Saturday, January 9, 2010

Love is Spoken Here

About a year ago, Doug and I attended a homeschool conference. One of the classes offered was called Teaching Self-Government by Nicholeen Peck. I knew that she had a big two day seminar coming up and I thought I would attend her hour long class at the conference to see if I thought it would be worth the money to go to the big seminar. Doug and I sat there, feeling the Spirit, and knowing that this lady was on to something. She talked about teaching our children to govern themselves, to grow into emotionally healthy adults. She talked about having a family vision and a family mission. She talked about always having the Spirit of love in the home, something that many "parenting" books leave out. Doug and I found her later and told her we wanted to come to her seminar. She told us what to do and we did it. A few weeks later, we attended it. It was fantastic, but overwhelming. There is so much work to having the kind of family I want to have! We started implementing some of the ideas she suggested and found some improvement, until we started getting lazy again. Recently, she published her book. I got it in the mail on one of those days. (It was a not-a-party day.) So, I opened it and started reading it immediately. Although the seminar was fantastic, the book is even better. I am a visual person and like to have the book as a reference, too. Anyway, the thing that I was realizing was this: although I had been practicing not yelling at my kids, I found that I could be just as mean with my calm voice as I could in my yelling voice. Was that what I wanted for my happy family? A mean mom with a calm voice? No. I want, even when I have to discipline or correct behavior, my family to know that I love them unconditionally. I want to invite the Spirit to help me parent by the way I act. I decided to work on this. What an immediate miracle!

Although Ashton is practically perfect in every way, she does have her moments. She is, after all, a tween, well, and a human. She had a moment the other day. Her choices earned her a negative consequence. She was angry and wanted to blame me for her choice and consequence. I started to get angry, but instead went to a place of love and concern for her. I told her that I was sorry that she didn't like the consequence (not in my usually sarcastic tone!) and told her how much I love her and am grateful for her. She was angry for a few minutes and then collapsed in my arms in tears telling me how much she loves me and how much she appreciates me. She accepted her consequence gracefully after that. What a difference. I had a few similar experiences with Christian after that. He actually wants me to fight with him. It doesn't make sense, but it's true. When I am just being calm, it turns into a game for him to get me worked up. When I am calm and loving, it is totally different. He doesn't seem to want me to get worked up or to change anything. I am amazed.
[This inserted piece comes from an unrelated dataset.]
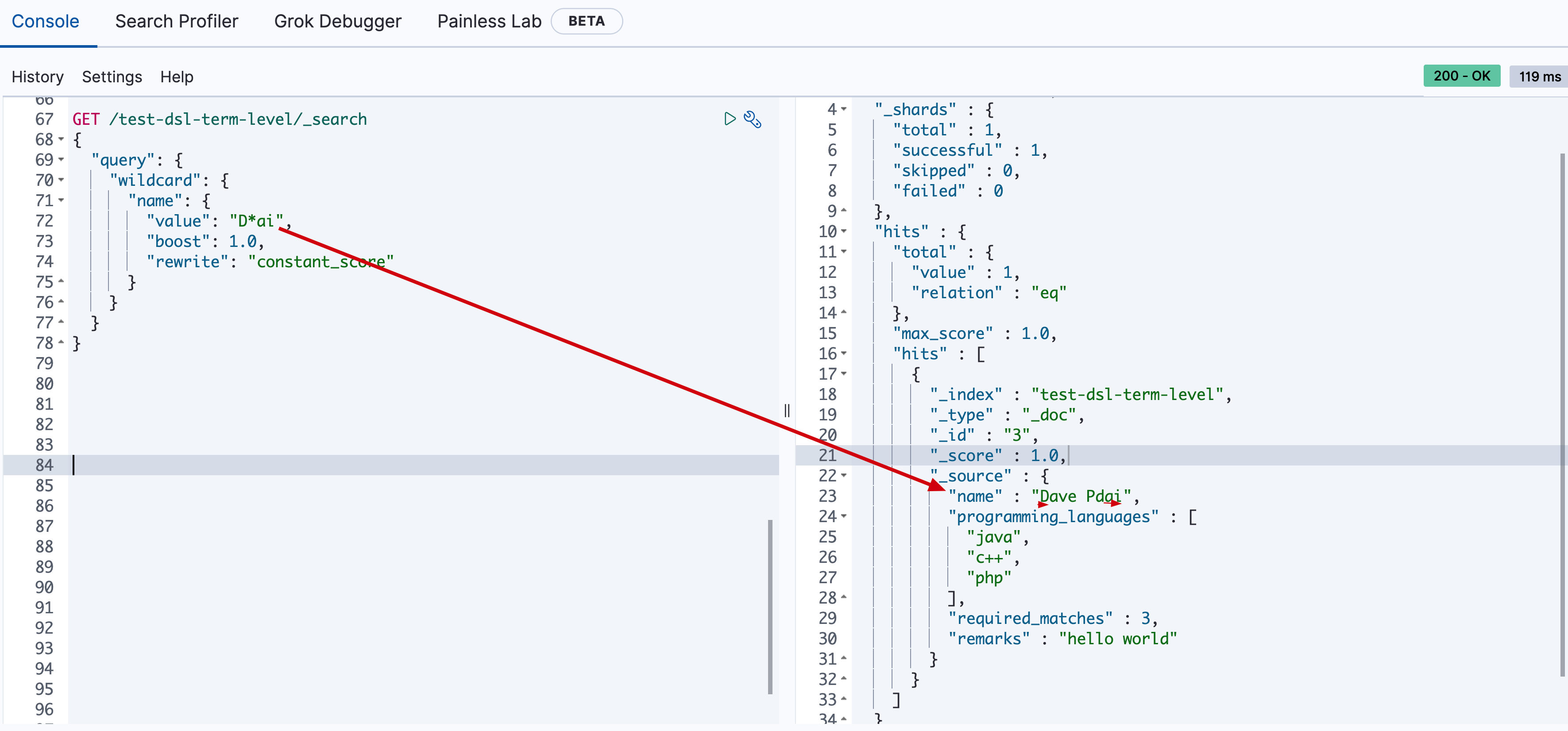
Task: Open request History
Action: 37,77
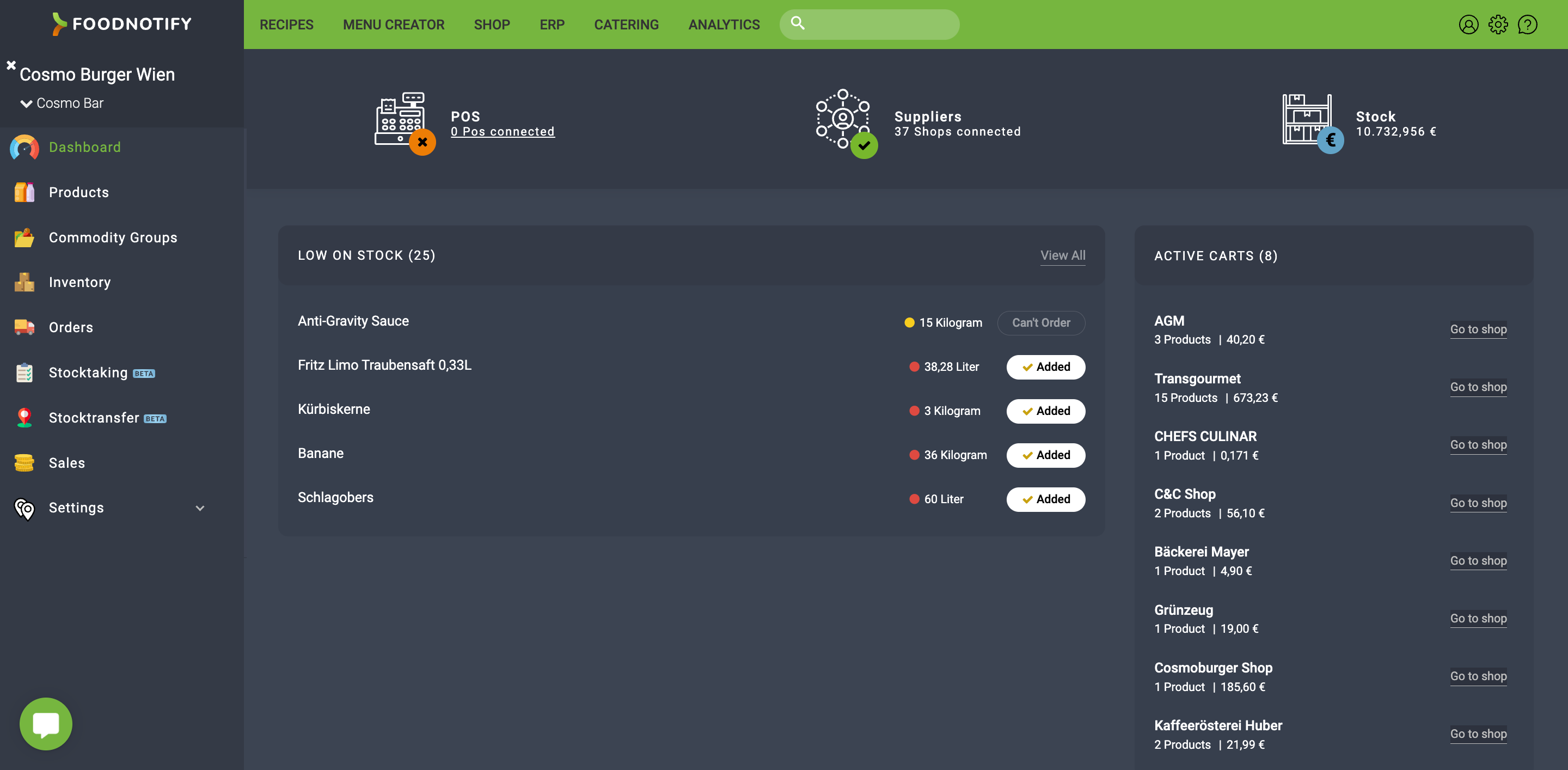The width and height of the screenshot is (1568, 770).
Task: Toggle Added status for Schlagobers
Action: [x=1045, y=499]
So, I don't believe in New Year's resolutions. I mean, why wait until January to work on being better? Why not just do it whenever you know you should be better? Plus, I have this idea that they don't work. No one ever lasts past February, do they? HOWEVER, this year, my goal and everything happens to line up with the beginning of the year, so I guess it will end up being my resolution. I am going to show and speak love to my family (and everyone else). I am going to follow the golden rule. And it is going to last past February. My plan is for it to be a permanent change.

Today, I had a rough morning. After a few hours, I wasn't feeling it. The love, that is. I almost gave in. Instead, I dropped to my knees and begged for help. What else could I do? I immediately felt better. I know that this is the only way I will be able to reach this goal. Truthfully, isn't it the only way to meet any of our goals? I know that I will mess up. I will get angry and upset. I will ask for forgiveness and try again.

“Have we cultivated a spirit of love in our homes? Observed President David O. McKay, ‘A true Mormon home is one in which if Christ should chance to enter, he would be pleased to linger and to rest’ (in Conference Report, Oct. 1947, 120). “What are we doing to ensure that our homes meet this description? Do we ourselves meet it?”
Thomas S. Monson, “Dedication Day,” Liahona, Jan. 2001, 79

3 comments:

Our Family said...

sounds great!! What is the book called?

APete said...

Thanks for going through the hard stuff so we can learn from you. You're a wonderful parent and sister. I love you and your family!

Mark and Stacey Roylance said...

i can't believe you are due so soon!! how are you feeling? i think i may just be getting this book you sold me on it!